2. Subtract the family member’s total monthly income from the community spouse’s minimum monthly income allowance.
3. Divide the result of Step 2 by three. Round to the nearest dollar.
This amount is allowed as a deduction on the LTC client’s income calculation.
Note: Do not allow an allocation deduction from VA Aid and Attendance benefits received by the LTC spouse. Allow the deduction from other types of income.
Example:
Sandra lives in an LTCF. Her daughter Marcy (age 18) lives with Sandra’s husband Steve. Marcy receives $250 of RSDI monthly because of Sandra’s disability. She also earns $300 each month from a part-time job. FICA tax is not taken out of her wages.
Action:
Determine Marcy’s family allocation.
1. Determine Marcy’s total monthly income.
$250 RSDI + $300 earnings = $550 total monthly income.
2. Subtract the total monthly income from the minimum monthly income allowance.
$1650 min. monthly income allowance - $550 earnings = $1100.
3. Divide $1100 by three, rounding to the nearest dollar. The result is $367.
Marcy’s family allocation from her mother is $367. This amount is used as a deduction on Sandra’s LTC income calculation.
Verify income for the family member at the LTC spouse application or when a change is reported at renewal or at another time.

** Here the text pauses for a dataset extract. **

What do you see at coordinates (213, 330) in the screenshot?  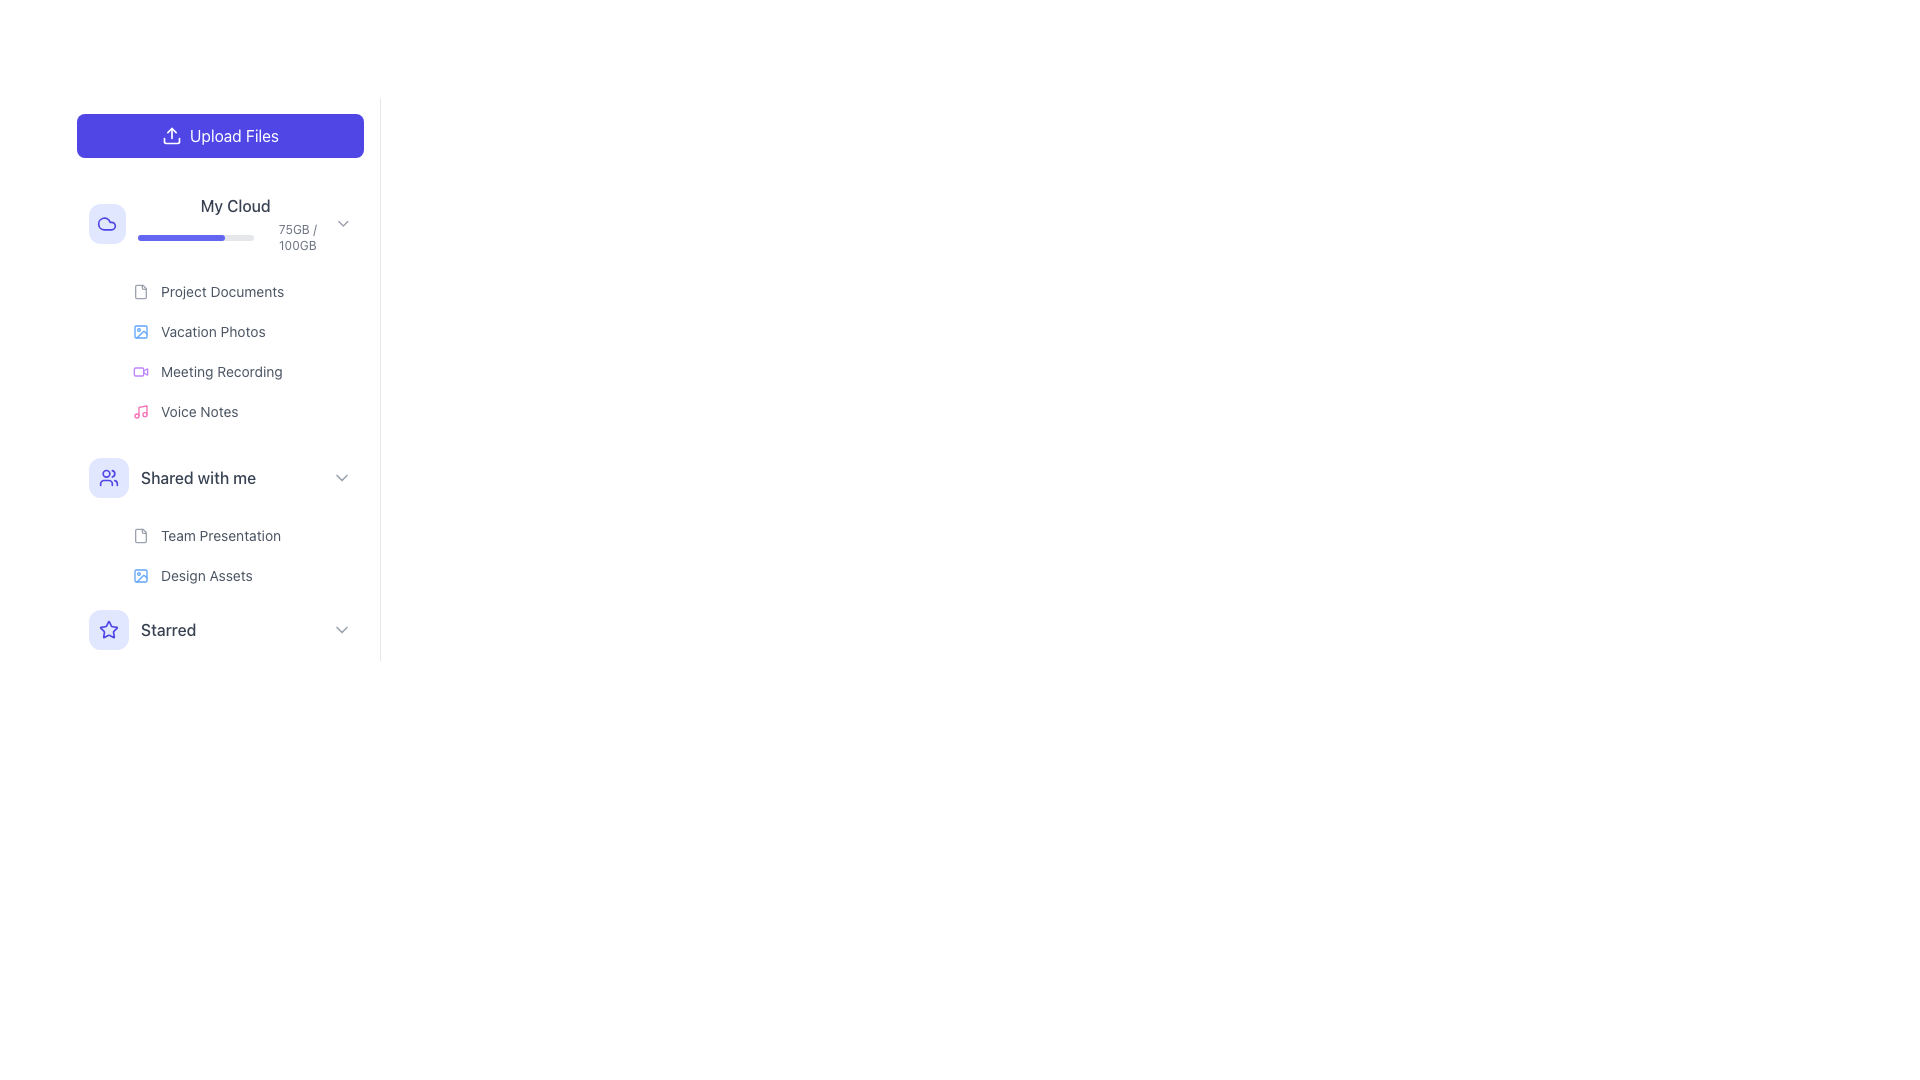 I see `the 'Vacation Photos' text label in the vertical navigation menu under the 'My Cloud' section` at bounding box center [213, 330].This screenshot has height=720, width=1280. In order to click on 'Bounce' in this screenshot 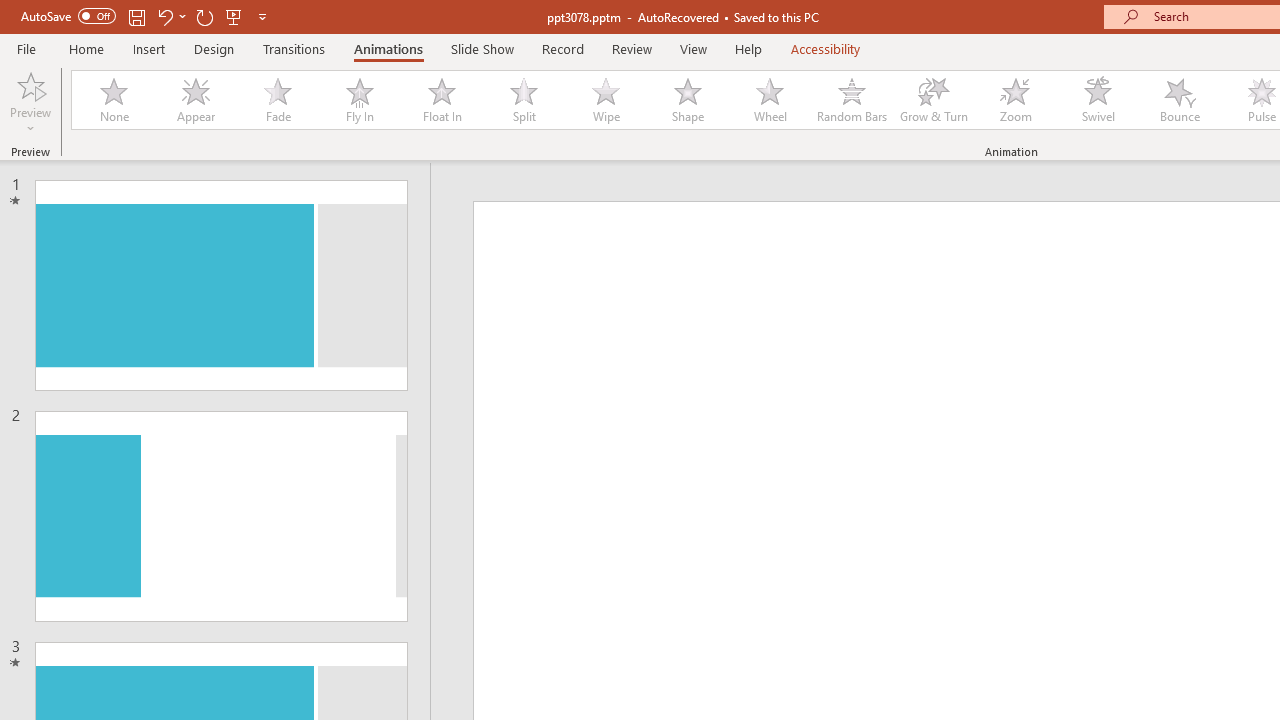, I will do `click(1180, 100)`.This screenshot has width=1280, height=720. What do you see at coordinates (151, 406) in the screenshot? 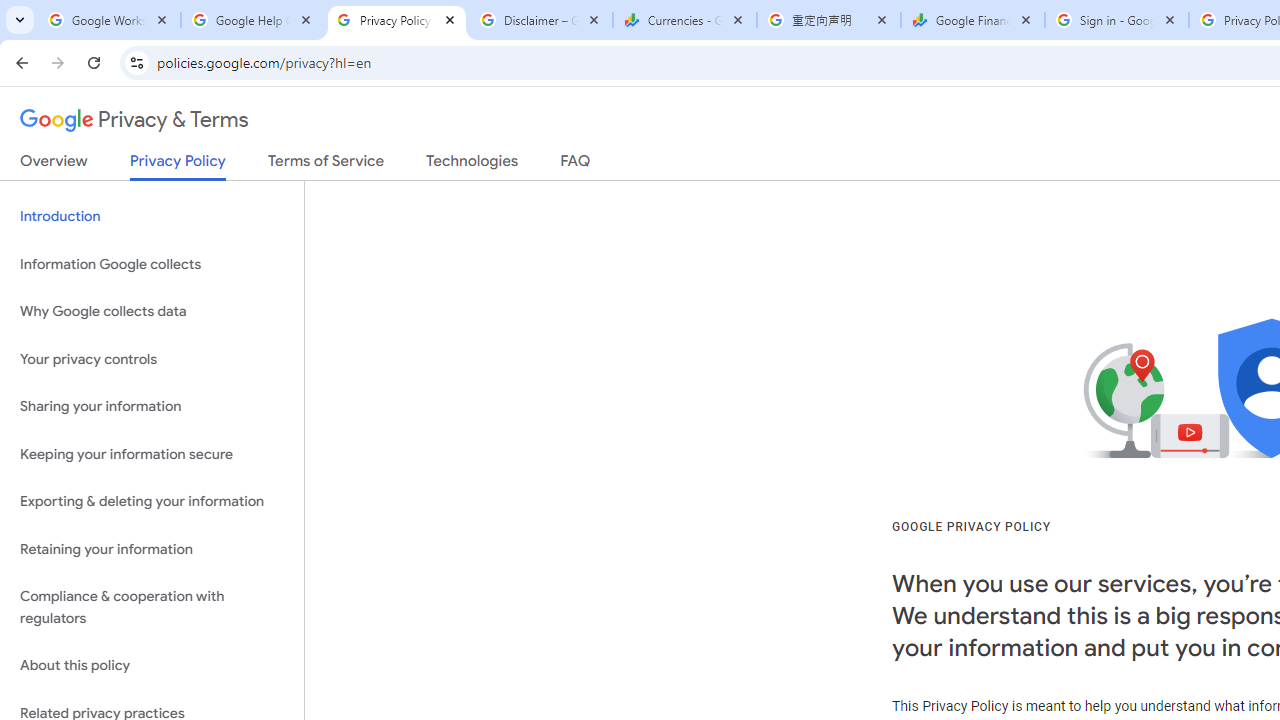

Do not allow a family allocation if the verifications are not provided.
The family allocation must be counted as unearned income when determining the family member’s eligibility for Minnesota Health Care Programs (MHCP).
Note: County workers must alert the MinnesotaCare (MCRE) worker of the allocation, so that it may be included in the MCRE income calculation.
The family allocation may increase the person’s spenddown or premium amount, or create ineligibility due to the increase in income. The family member may choose to either:
l Continue the allocation and pay the higher premium or meet the higher spenddown amount.
l Reduce or end the allocation. This will increase the amount of the LTC spouse’s LTC spenddown.